Similarly, public health care is the result of converging corporate and popular interests, and also not a case of one or the other. It would be mistaken, I think, to see ruling class expressions of its continuing commitment to a public system providing basic medical services as simply a ploy. The financial sector, it is true, is pushing hard, especially in the US, for private health savings accounts along the lines of IRA's and Canadian RSP's which are designed to supplement private pensions. But the bourgeoisie as a whole understands that most people can no more easily save for the full cost of their own health care as for their own pensions, and that some form and degree of state support is necessary.

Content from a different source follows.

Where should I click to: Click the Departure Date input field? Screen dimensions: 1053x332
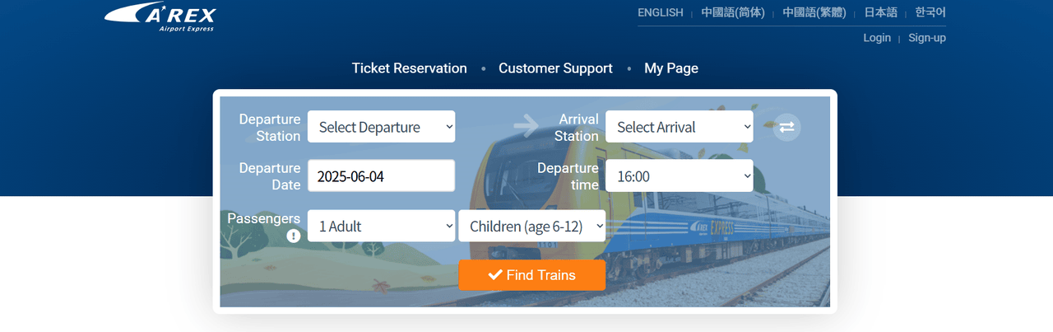pos(381,175)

Particulary, with respect to health care, it is not a matter of altruism. Lost time due to illness has a major impact on productivity, and the corporate sector cannot ignore it or fund the treatment of illness on its own. This was recognized early on by the bourgeoisie, and was the foundation for a public health care system, quite apart from public pressure, which has continued to expand to the present day. I think the powerful US bourgeoisie, now faced with increased competition, is coming around to the recognition that this applies in its case as well, and that it is not realistic to assume that the costs of insurance can be offloaded to individuals or charities. If they were going to let their workers simply die in the streets for want of medical care, you could not explain the present system of medicaid and medicare for the largely powerless welfare poor and elderly.
The quality of the public system is the issue, not its existence.